Supplied material:
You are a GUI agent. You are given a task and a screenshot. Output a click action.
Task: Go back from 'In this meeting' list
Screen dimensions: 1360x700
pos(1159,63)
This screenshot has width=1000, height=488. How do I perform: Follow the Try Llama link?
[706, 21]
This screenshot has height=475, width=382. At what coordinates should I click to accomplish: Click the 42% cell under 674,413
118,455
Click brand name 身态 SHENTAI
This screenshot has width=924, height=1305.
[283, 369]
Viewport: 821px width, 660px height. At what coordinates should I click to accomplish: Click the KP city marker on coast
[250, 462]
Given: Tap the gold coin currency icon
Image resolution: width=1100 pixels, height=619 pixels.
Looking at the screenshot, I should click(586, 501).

==

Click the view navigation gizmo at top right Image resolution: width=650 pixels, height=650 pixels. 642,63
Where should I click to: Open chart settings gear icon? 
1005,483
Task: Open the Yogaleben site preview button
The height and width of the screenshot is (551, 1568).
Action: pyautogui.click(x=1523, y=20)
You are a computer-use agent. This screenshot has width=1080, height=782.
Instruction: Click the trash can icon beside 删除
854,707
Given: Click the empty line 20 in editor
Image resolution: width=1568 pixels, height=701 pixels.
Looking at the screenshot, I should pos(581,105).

Exercise requirements: Determine how many lines above contain "agent" as a word or string. Give the number alone.

Output of the exercise: 2